Below are two common Ethiopian recipes that you can make with students.  Injera bread is challenging to make so I usually purchase it from an Ethiopian market.  Try a few different kinds first before offering to students, as it can sometimes have a sour taste that isn’t very appealing.

Yemisir Wot (Berbere red lentil stew)

The berbere spice packs a lot of heat, so I generally have students only add a few tablespoons to start with.  If they like it spicier, then can add more after the recipe has cooked for at least 20 minutes.

Servings: 4

Ingredients:

  • 2 tablespoons olive or vegetable oil
  • 1 ½ medium onions – finely chopped
  • 2 tablespoons Berbere spice
  • 1 tablespoon minced ginger
  • 2 cloves minced garlic
  • 1 cup dried red lentils – rinsed
  • 3 cups water
  • Salt and pepper for flavor

Directions:

  1. Heat oil in medium saucepan over medium heat.
  2. Add onions.

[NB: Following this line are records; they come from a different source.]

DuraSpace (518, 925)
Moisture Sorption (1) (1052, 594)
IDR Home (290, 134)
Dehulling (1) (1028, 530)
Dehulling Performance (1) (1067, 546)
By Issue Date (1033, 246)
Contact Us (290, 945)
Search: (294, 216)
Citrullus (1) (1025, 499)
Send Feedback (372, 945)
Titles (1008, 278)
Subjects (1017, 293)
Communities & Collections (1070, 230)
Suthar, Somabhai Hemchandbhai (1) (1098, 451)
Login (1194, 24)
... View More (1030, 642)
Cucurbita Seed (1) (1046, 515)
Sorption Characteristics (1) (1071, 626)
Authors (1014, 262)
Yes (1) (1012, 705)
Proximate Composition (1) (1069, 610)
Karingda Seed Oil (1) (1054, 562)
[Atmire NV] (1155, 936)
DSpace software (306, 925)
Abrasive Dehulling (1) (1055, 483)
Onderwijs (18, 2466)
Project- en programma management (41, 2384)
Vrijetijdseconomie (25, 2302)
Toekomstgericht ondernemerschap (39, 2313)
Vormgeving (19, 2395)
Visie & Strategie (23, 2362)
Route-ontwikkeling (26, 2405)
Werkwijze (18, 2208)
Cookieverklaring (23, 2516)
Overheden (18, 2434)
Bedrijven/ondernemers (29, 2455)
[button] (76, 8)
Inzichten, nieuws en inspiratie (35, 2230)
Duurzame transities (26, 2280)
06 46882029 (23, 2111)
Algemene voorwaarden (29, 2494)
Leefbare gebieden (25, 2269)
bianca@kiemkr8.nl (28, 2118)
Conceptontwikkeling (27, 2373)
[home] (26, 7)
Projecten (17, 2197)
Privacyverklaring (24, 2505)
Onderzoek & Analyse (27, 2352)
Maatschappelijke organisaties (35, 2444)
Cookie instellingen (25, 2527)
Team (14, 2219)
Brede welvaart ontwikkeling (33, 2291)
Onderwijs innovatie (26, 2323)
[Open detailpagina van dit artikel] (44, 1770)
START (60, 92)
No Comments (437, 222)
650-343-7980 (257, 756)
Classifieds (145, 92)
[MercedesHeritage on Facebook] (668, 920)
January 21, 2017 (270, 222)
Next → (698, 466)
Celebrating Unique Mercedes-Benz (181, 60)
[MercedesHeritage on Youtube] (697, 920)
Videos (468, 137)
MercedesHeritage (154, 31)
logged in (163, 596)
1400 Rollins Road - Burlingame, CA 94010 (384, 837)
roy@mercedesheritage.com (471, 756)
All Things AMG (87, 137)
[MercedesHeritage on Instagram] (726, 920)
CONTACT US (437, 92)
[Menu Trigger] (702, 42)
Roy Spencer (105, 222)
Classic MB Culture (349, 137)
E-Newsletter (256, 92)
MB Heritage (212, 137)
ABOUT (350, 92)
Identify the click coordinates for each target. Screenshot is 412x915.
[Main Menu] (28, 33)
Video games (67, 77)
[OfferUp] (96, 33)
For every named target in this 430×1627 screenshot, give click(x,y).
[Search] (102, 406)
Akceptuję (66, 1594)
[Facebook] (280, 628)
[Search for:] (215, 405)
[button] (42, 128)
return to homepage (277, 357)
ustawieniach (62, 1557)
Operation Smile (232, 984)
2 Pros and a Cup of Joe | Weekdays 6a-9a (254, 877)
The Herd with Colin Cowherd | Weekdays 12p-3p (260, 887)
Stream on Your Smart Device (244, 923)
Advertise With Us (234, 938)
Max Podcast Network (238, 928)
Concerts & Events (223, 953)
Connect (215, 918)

Cook approximately 7-9 minutes until onions are translucent.
  3. Add Berbere spice, ginger and garlic and then cook for another 2 minutes.
  4. Add lentils and cook until covered for spices (approximately 1 minute).
  5. Add water and bring recipe to a boil.
  6. Reduce heat to medium-low and cook mixture until it is a thick stew (about 30 minutes).
  7. Add salt and pepper and cook for 10 minutes more.
  8. Serve with Injera bread or brown rice.

Please note: My recipes are cooked in altitude, so your cooking times may be less.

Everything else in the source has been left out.